The Brexit vote is coming! The Brexit vote is coming!
Much has been written and said about what might happen if U.K. voters decide to ditch the European Union tomorrow, and much of it hasn't been reassuring. The U.K.’s economy will slow. U.K. companies will be poorer. Jobs will be lost. George Soros thinks the pound will plunge -- even more than it did when he made $1 billion betting against it back in 1992.
That sounds bad. But before investors freak out about a Brexit-induced meltdown in the U.K., they would be wise to consider the current state of play.
Regardless of whether the U.K. recommits to or abandons the EU, it's worth noting that the U.K. already is struggling with some fundamental market and economic weaknesses. The MSCI United Kingdom Index returned a handsome 10.5 percent annually from its inception in 1970 to June 2014 (including dividends). But the Index has since stumbled, returning a negative 8.9 percent annually from July 2014 through May of this year.
The Index’s two-year decline is a symptom of corporate anemia in the U.K. The average return on common equity for the companies in the Index has plunged from 17.2 percent in June 2014 to just 4.2 percent today. One-year trailing earnings-per-share for the Index are only 40 percent of the ten-year trailing average EPS -- a sign that corporate earnings are in deep distress in the U.K.
The pound hasn’t held up any better than earnings. The pound peaked in June 2014 and has declined 14 percent against the dollar since then. It’s also 16 percent cheaper than its average exchange rate against the dollar since 1971.
Aren't these weaknesses already evidence of what Brexit opponents say a post-Brexit U.K. might look like? And since the current troubles began over two years ago, they can’t credibly be blamed on Brexit.
The more likely culprit in this scenario is the business cycle, and it’s a useful reminder that while membership in the EU undoubtedly has major benefits, larger and more mundane economic forces will ultimately have a far greater impact on the U.K.’s economy over the medium term than its decision to love or leave the EU.
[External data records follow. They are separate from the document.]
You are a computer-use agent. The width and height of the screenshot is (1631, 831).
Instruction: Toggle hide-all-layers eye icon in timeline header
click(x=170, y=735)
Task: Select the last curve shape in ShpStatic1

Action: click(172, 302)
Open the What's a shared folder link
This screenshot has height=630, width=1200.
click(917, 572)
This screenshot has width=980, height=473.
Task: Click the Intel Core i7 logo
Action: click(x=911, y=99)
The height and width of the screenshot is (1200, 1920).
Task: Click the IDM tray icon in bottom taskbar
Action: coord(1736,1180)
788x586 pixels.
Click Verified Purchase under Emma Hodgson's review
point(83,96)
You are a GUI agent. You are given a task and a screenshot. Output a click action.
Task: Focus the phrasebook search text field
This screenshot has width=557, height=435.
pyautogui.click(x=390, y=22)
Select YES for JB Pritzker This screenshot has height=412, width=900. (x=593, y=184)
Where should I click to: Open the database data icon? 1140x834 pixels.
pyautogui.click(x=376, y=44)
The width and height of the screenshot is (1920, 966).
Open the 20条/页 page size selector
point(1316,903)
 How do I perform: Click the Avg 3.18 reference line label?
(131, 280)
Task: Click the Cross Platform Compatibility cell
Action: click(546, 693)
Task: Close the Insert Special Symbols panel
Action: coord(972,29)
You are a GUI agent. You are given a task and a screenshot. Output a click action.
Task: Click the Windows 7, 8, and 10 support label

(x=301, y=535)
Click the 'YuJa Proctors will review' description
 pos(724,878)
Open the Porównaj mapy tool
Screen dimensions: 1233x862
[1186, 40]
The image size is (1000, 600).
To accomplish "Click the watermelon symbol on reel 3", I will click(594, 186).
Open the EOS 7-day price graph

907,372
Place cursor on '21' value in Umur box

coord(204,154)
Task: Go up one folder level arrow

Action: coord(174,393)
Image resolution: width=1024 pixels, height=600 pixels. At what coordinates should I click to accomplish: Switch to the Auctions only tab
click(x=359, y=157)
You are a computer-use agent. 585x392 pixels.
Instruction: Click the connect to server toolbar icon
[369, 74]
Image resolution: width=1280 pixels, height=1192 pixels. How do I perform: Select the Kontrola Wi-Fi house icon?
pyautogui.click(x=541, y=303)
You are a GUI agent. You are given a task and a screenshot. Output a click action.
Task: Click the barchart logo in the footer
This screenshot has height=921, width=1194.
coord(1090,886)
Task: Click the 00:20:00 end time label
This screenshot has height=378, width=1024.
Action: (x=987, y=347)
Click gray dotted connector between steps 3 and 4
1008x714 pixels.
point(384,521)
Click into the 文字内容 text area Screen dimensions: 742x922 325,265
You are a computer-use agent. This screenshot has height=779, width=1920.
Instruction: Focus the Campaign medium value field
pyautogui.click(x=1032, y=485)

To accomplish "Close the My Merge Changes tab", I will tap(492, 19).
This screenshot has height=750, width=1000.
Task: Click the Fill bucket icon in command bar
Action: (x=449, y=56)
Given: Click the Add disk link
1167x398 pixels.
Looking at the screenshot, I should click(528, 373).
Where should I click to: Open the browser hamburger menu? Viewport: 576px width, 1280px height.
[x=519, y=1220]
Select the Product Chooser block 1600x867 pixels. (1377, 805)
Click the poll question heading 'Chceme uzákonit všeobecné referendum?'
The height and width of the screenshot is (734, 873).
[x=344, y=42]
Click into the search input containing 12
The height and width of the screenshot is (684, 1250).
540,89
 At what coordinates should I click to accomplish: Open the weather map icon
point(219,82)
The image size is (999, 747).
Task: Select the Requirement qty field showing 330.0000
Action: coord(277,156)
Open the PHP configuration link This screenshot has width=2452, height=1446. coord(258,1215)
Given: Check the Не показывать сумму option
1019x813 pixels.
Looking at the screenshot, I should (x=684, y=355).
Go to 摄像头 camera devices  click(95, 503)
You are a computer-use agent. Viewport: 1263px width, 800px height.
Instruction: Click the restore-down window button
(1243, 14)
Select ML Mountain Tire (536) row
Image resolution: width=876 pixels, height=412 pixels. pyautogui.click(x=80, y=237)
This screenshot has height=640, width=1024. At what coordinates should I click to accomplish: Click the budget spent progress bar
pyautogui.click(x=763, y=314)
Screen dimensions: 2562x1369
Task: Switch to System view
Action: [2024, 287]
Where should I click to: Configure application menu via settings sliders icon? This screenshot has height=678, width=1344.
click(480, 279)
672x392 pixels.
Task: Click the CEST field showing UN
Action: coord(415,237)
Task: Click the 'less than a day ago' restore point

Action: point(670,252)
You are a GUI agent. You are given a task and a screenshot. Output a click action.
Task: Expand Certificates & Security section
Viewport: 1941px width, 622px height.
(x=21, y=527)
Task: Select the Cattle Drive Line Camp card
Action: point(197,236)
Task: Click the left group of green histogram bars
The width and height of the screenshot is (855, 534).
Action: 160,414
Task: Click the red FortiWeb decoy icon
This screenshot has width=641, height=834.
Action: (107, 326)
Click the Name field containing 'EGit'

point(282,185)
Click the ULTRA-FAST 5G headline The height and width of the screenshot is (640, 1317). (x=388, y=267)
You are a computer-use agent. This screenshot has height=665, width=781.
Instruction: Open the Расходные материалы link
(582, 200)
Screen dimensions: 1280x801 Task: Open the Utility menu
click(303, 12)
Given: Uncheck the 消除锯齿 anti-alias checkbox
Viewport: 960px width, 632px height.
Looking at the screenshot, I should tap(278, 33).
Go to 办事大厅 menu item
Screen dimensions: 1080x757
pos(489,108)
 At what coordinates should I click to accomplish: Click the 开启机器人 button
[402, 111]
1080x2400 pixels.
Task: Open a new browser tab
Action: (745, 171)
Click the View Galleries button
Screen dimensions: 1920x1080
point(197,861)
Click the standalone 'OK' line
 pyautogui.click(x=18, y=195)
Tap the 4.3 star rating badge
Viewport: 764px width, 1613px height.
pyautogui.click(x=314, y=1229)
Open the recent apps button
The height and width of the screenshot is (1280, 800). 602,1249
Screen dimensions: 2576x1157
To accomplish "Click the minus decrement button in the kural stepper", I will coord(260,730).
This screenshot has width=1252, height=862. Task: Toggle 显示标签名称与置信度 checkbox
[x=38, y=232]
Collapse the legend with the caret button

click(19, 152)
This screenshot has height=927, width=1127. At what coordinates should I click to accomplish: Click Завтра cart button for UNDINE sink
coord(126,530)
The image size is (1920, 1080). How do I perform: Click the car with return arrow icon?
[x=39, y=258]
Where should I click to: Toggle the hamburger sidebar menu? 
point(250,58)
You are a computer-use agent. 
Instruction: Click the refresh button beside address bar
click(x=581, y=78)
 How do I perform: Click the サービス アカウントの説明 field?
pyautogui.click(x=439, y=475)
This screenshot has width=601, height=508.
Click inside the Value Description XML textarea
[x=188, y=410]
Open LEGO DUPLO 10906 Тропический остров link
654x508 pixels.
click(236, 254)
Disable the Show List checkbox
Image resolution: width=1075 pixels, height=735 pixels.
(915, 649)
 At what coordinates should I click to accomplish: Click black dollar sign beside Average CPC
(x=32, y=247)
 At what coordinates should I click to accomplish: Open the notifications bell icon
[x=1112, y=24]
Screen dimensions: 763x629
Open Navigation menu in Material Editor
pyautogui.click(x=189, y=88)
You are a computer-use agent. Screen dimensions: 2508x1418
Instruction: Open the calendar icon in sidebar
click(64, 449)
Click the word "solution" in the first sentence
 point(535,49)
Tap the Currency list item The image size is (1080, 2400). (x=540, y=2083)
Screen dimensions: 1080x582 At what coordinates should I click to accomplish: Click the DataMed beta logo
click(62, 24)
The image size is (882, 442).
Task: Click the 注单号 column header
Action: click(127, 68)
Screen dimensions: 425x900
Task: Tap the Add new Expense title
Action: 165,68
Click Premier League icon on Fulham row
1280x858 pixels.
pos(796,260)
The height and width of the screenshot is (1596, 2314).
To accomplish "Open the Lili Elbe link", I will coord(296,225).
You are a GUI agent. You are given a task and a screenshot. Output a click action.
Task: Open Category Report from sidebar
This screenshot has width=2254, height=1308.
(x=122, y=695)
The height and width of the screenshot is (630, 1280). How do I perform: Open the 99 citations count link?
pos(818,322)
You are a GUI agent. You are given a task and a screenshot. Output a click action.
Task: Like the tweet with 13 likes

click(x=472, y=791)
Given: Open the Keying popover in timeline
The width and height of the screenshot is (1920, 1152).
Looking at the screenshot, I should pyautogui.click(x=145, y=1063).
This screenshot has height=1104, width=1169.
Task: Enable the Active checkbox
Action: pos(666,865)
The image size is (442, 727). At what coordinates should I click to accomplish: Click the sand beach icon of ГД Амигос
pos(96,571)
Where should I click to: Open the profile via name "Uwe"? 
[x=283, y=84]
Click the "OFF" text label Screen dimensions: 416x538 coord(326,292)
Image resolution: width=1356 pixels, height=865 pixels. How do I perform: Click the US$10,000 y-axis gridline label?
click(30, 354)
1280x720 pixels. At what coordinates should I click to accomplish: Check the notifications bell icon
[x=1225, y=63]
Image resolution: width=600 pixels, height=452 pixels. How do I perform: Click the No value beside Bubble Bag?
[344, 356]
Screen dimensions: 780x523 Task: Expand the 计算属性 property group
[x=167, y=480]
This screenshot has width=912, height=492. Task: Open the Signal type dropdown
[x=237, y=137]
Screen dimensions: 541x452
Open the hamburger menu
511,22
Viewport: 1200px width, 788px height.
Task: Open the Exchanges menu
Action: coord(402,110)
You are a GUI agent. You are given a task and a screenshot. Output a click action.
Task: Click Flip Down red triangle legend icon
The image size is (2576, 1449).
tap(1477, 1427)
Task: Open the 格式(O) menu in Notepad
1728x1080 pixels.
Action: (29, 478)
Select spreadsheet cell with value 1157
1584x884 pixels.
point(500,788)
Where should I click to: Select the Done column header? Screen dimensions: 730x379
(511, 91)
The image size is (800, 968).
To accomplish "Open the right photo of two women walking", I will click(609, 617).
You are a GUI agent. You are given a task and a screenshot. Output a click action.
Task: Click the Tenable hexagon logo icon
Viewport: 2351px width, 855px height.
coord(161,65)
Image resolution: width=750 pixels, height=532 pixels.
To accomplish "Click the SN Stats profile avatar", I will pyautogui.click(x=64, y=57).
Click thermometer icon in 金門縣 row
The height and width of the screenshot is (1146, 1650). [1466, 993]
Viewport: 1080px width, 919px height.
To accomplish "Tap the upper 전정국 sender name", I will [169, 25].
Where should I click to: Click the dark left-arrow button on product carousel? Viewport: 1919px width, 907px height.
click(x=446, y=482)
It's also possible to overstate what EU membership has meant to the U.K. economy. Britain joined the European Community -- the predecessor of the EU -- in 1973. According to the International Monetary Fund, real GDP growth has averaged 2.2 percent annually in the U.K. since 1980 (the first year for which data is available), and real GDP per capita growth has averaged 1.9 percent annually over the same period. Both numbers are in line with historical growth rates for comparably mature economies, and it's quite possible that the U.K.'s economy could have grown at those rates without EU membership.
Just look at comparably mature economies outside the EU. For example, real GDP growth has averaged 2.6 percent annually in the U.S. and 3.2 percent annually in Australia since 1980. And real GDP per capita growth has averaged 1.7 percent annually in the U.S. and 1.8 percent annually in Australia over the same period.
Granted, thousands of years of history point to the unimpeachable truth that trade helps economies expand and creates wealth (while often leaving battered lives, communities or professions along the way). The EU experiment has thus far only given us decades of economic data to analyze. There's also no way of knowing whether and to what extent the U.K. would have fared worse had it not joined the EU. By the same token, it's possible that the U.K. might have done even better had it not joined the EU.
By the way, a rejection of the EU isn't necessarily a rejection of trade. Both the U.S. and Australia maintain relations with the EU and elsewhere that are in some respects similar to the economic cooperation enjoyed by EU member countries -- and there's no indication that similar relations can’t be (or won’t be) reached between the U.K. and the EU if the U.K. exits.
None of this is to say, of course, that U.K. stocks or the pound won’t decline further in the uncertain days or weeks or even months following a Brexit. But whatever happens, there’s more room for things to get better in the U.K. in the coming years than to get worse.
So take a breath. Your worst Brexit fears may have already been realized.
This column does not necessarily reflect the opinion of Bloomberg LP and its owners.